In the 1970s he was a leader of the celebrated Italian chamber orchestra "I Musici" (1972-1977).

After studying in Accademia Musicale Chigiana in Siena, he taught there from 1973 to 1980.

Accardo founded the Accardo Quartet in 1992 and he was one of the founders of the Walter Stauffer Academy in 1986.

He founded the Settimane Musicali Internazionali in Naples and the Cremona String Festival in 1971, and in 1996, he re-founded the Orchestra da Camera Italiana (O.C.I.), whose members are the best pupils of the Walter Stauffer Academy. The most famous pupils are Alessio Bidoli, Franco Mezzena and Anastasiya Petryshak.

He performed the music of Paganini for the soundtrack of the 1989 film Kinski Paganini.

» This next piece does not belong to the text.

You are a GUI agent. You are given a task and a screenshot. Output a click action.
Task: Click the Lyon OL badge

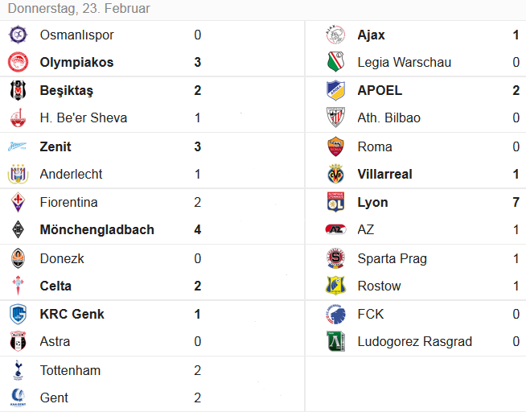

In 2004, he came back to Siena, and now he teaches in Accademia Musicale Chigiana.

== Honours ==
- Italy: Grande Ufficiale dell'Ordine al merito della Repubblica italiana (June 1965)
- Italy: Cavaliere di Gran Croce dell'Ordine al merito della Repubblica italiana (Oct 1982)
- Monaco: Commander of the Order of Cultural Merit (November 1999)

==Discography==
He has recorded Paganini's 24 Caprices (re-recorded in 1999) for solo violin and was the first violinist to record all six of the violin concerti by Paganini. He has an extensive discography of almost 50 recordings on Philips, DG, EMI, Sony Classical, Foné, Dynamic, and Warner-Fonit. He recorded Rossini String Sonatas, a cherished 1981 issue 6769 024, and an album of classical and contemporary works in 1995 on Paganini's Guarneri del Gesù 1742 violin, Il Cannone. He also recorded with the pianist Bruno Canino the complete sonatas for violin and piano of Mozart.